Not too long ago, Gartner released it's the 2014 Magic Quadrant which I’ve written about here and which has generated a lively discussion on the Enterprise Search Engine Professionals group over on LinkedIn.
Much of the discussions I’ve seen about this year's MQ deals with the omission of several platforms that most people think of as 'enterprise search’. Consider that MQ alumni Endeca, Exalead, Vivisimo, Microsoft FAST, and others don’t even appear this year. Over the last few years larger companies acquired most of these players, but in the MQ it's as if they simply ceased to exist.
The name I've heard mentioned besides these previous MQ alumni is Elasticsearch, a relatively new start-up. Elasticsearch, based on Apache Lucene, recently had a huge round of investment by some A-List VCs. What's the deal, Gartner?
Before I share my opinion, I have to reiterate that, until recently, I was an employee of Lucidworks, which many people see as a competitor to Elasticsearch. I believe my opinions are valid here, and I believe I’m known for being vendor-neutral. I think the best search platform for a given environment is a function of the platform and the environment – what data source, security, management and budget apply for any given company or department. “Search engine mismatch’ is a real problem and we’ve written about it for years.
Given that caveat, I believe I’m accurately describing the situation, and I encourage you to leave a comment if you think I've lost my objectivity!
OK, here goes. I don't believe Elasticsearch is in the enterprise search space. For that reason, if for no other, it doesn’t belong on the Gartner Magic Quadrant for search.
You heard it here. It's not that I don't think Elasticsearch isn’t a powerful, cool, and valuable tool. It is all that, and more. As I mentioned, it’s based on Apache Lucene, a fantastic embedded search tool. In fact, it's the same tool Solr (and therefore Lucidworks' commercial products) are based on. But Lucene by itself is a tool more than a solution for enterprise search.
Let me start by addressing what I think Elasticsearch is great for: search-enabled data visualization. The first time I attended an Elasticsearch meet-up, they were showing the product in conjunction with two other open source projects: Logstash and Kibana. The total effect was great and made for a fantastic demo! I was fully and completely impressed, and saw the value immediately - search driving a visualization tool that was engaging, interactive, and exciting!
Since then, Elasticsearch has apparently hired the guys who created those two respective open source projects, and has now morphed into a log analytics company - more like Splunk with great presentation capability, and less like traditional enterprise search. Their product is ELK - Elasticsearch Logstash Kibana. You can download all of these from GitHub, by the way.
(Lucidworks has also seen the value of Kibana to enterprise search, and has released their own version of Logstash and Kibana integrated with Solr called SiLK (Solr-Integrated Logstash and Kibana).

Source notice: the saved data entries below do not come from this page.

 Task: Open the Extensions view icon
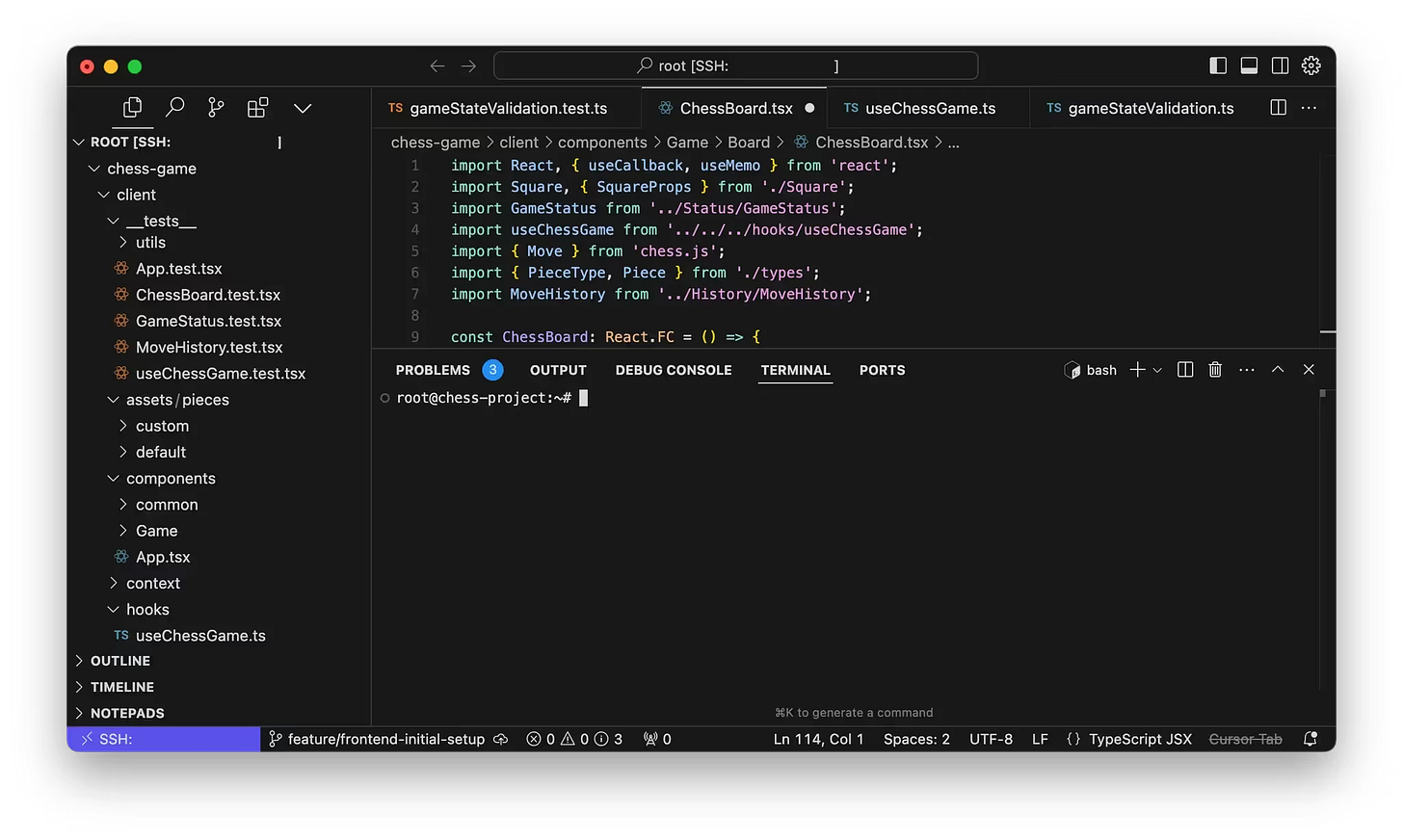[x=257, y=107]
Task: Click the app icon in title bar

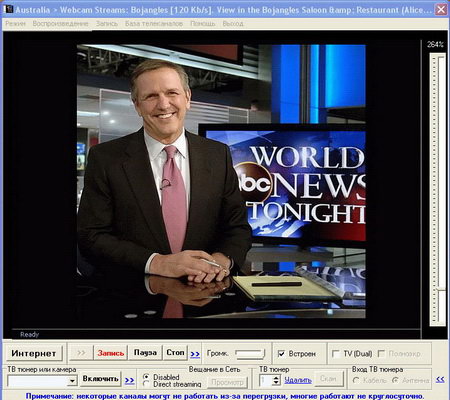Action: point(8,9)
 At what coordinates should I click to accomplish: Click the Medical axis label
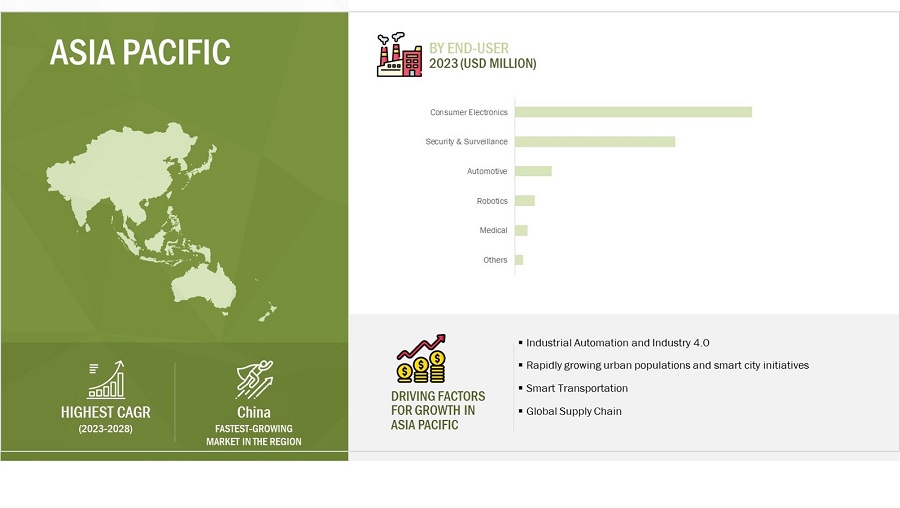pos(493,230)
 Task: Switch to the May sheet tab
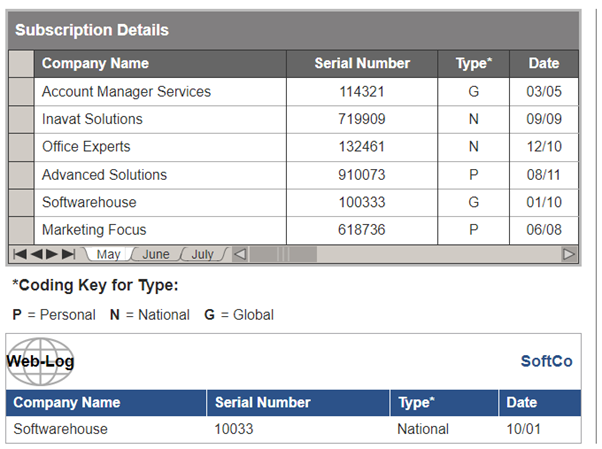tap(108, 255)
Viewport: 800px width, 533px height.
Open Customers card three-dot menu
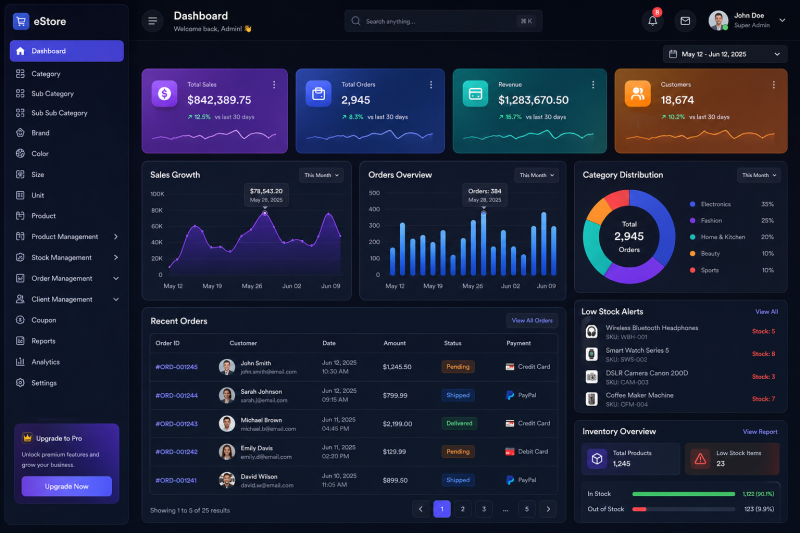(x=773, y=85)
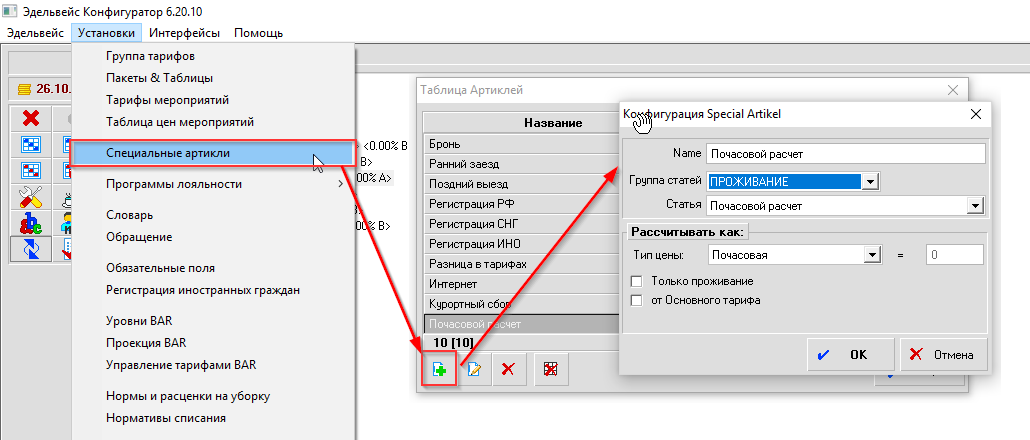Select Специальные артикли menu entry

[168, 153]
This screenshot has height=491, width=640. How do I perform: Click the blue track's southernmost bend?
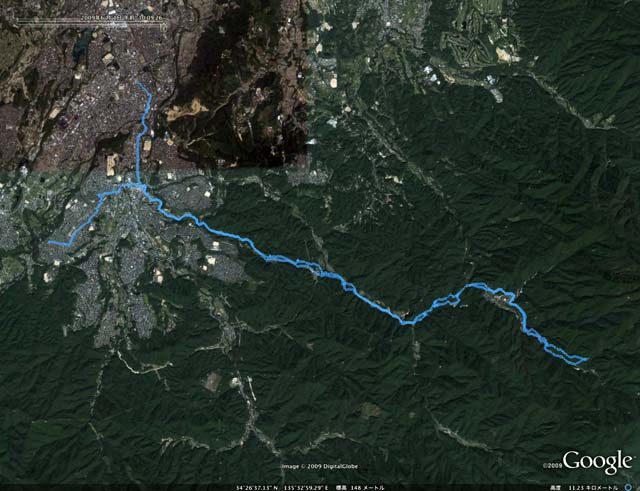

Now let me tell you why I do not think of Elasticsearch as an enterprise search solution. First, in my time at Lucid, I'm not aware of any enterprise opportunities that Lucidworks lost to ELK. I could be wrong, and maybe the Elastic guys know of many deals we never saw at Lucid. But with no crawler and other components I consider ‘required’ as part of an enterprise search product, I'm not sure they're interested - yet, at least.
Next, check the title of their home page: "Open Source Distributed Real Time Search". Doesn't scream 'Google Search Appliance replacement', does it? Read Elasticsearch founder Shay Banon on the GSA.
Finally, Wired Magazine has an even more interesting quote: Shay Banon on SharePoint. “We're not doing enterprise search in the traditional sense. We're not going to index SharePoint documents”.
Now, with the growth and the money Elasticsearch has, they may change their tune. But with over $100M in venture capital now, I think their investors are valuing Elasticsearch as a Splunk competitor, and perhaps a NoSQL search product for Hadoop - not a traditional enterprise search engine.
So the real question is: which space are you in? Enterprise Search with SharePoint and other legacy data sources? Web content and file shares you need a crawler for? Is LDAP or Active Directory security important to you? Well - I won't say 'no way' - but I'd want to see it before I buy.
Do you use Elasticsearch for your enterprise search? Let me hear from you!